Frogs and Snails and Puppy dog’s Tails
Looking back now though it falls into place, and I can’t believe that I was too wrapped up in my other children’s additional needs that I could have missed the signs. When did he start fiddling? Making sounds? Clicking his fingers? Did he always not like changes of routine? Not being prepared? Has he always been awkward because things have been irritating him (clothes/heat/smells etc)? Is he not actually being rude but doesn’t know how to handle his emotions/know what to say? He never really did have a group of friends – well not until he got in with the wrong crowd and started behaving inappropriately. I always felt he was just trying to get attention (his oldest and youngest siblings having special needs). I feel awful that sometimes I just thought he was being “just a boy” and misbehaving: Like spoiling surprises, saying the wrong thing.

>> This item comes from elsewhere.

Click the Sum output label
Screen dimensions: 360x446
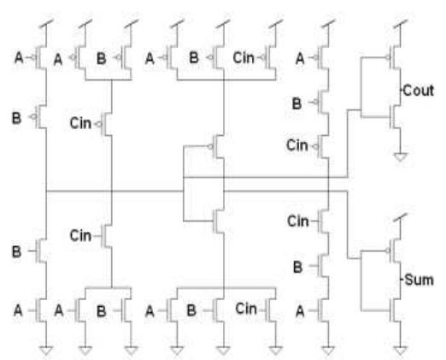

But now I have opened my heart to compassion and am trying to stop and listen to what his behaviour has being showing me. I feel unbelievably guilty and now feel I can’t do anything about it – as the blame for his behaviour has heavily been pointed at me. We are not talking other parents in the playground, or some health visitor suggesting I need a parenting course. No. This blame has come from my own child. A statement he made that I can only assume was to keep him out of trouble. Words said that almost destroyed me, and took all my children from me. Questioned as to whether The Sensory Seeker is actually only that way due to the environment that I have brought him up in (thank goodness I had someone to leap to my defence and say it is not!).
Where do I go from here? With the finger of suspicion firmly still pointing in my direction? The more I try to justify my son’s behaviour in terms of Autism the more I feel that I am just trying to excuse my rubbish parenting – why I have a child who has not been behaving as they should. I am still waiting to go on the parenting course – holding on to the hope that it is me after all, because wouldn’t that be easier.
I take a risk with this post, I know I do. He might see it. They might see it. But I can’t cope with all of this on my own any more. I guess this post isn’t even helpful because I haven’t even put down my concerns. But I suppose it is a question of whether we just carry on or whether I should push to find out one way or the other. I suppose the other thing is whether I am really convinced that I may have Asperger’s or not – because again that would certainly back up how easy it is to miss the signs, but then I am a girl.